Where will be staying? Do I have to bring a sleeping bag? Accommodations:
As we have in past Guatemala jornadas, team members all stay in one location, Jenna's River Bed and Breakfast in Panajachel http://jennasriverbedandbreakfast.com/. It is clean, comfortable and conveniently located at a reasonable price. Jenna provides an amazing breakfast each day which also gives team members a chance to relax and coordinate for the day ahead. Jenna has recently moved her location and all facilities are brand new with many upgrades. Accommodations are set up individual yurt shaped structures. Due to space restrictions most yurts have two beds and are double occupancy. A few yurts have one queen size bed. Fees are charged per yurt (see below) All rooms have private bath and linens. We will make reservations for the group, but volunteers can also make arrangements independently to arrive early and or stay later.
Where do I fly to and how do I get to the clinic site?
The nearest airport is Aurora International airport in Guatemala City. A number of carriers fly there and generally volunteers make their own reservations there and back. It is possible that we might look into a group flight if enough people are traveling from the same city on the same day. Panajachel is 3 1/2-4 hours from the airport so incoming flights need to arrive before 1:30 in the afternoon while departing flights need to be after 6pm on the Saturday at the end of the program. We recommend staying overnight in Antigua, which is about an hour from the airport and leaving the next day. If schedules permit, IHP arranges for shuttles to and from the airport for group arrival and departure.
What about meals?
Jenna's provides a substantial breakfast each morning and can accommodate gluten free diets. Vegan options are possible with advanced notice. Vegetarian lunches are provided on site on clinic days. Dinner is on your own. Filtered water is provided at the clinic and at Jenna's.
Do I need to get vaccinations? Are there any health risks?

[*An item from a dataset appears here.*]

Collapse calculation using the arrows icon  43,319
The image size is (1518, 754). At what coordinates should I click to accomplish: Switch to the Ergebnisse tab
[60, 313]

Panajachel, in the western highlands, is a major tourist area and adjacent Lake Atitlan, is a UNESCO world heritage site. The is a large ex-pat community and most conveniences of modern life. Sti,ll there are a few precautions to consider. We advise you consult you physician for any specific health issues. There are no required immunizations for entry into Guatemala from the US but we do recommend that you are current in the standard immunizations. Tetanus boosters are recommended every 10 years. We also ask you consider hepatitis A and B and typhoid. The CDC recommends hepatitis and typhoid prophylaxis for travel to Guatemala, Malaria prophylaxis is also recommended if you will be traveling to the area of Tikal before or after the trip. There is no malaria risk in Antigua or near the lake. There is an oral vaccine for typhoid, but you have to take it in advance of the trip. Again talk to your doctor and see what is recommended. We have never had anyone get seriously sick on a Guatemala trip, but you never know. We know a volunteer with a different organization who died from malaria she contracted in Africa, so we are sensitive to the possibility that something can go wrong.
How much will it cost?
These costs are approximate and can change depending upon changes in charges we are assessed. IHP runs our volunteer missions on a cost share basis. Please understand that fees are not refundable as we have to prepay expenses for the group in advance. Each volunteer is responsible for funding their own trip. For the next Guatemala jornada in April 2018 we estimate the following:
Application Fee *(if applicable): $35
Hotel: Double occupancy yurts, includes breakfasts $270
Single occupancy yurt ( 1 queen sized bed) $540
Airport Transfers: $50
Includes clinic lunches, welcome dinner, Mayan $190
ceremony fees, local clinic costs
*An application fee is required every two years. Airfare, personal expenses, dinners and lunches on non clinic days are not included.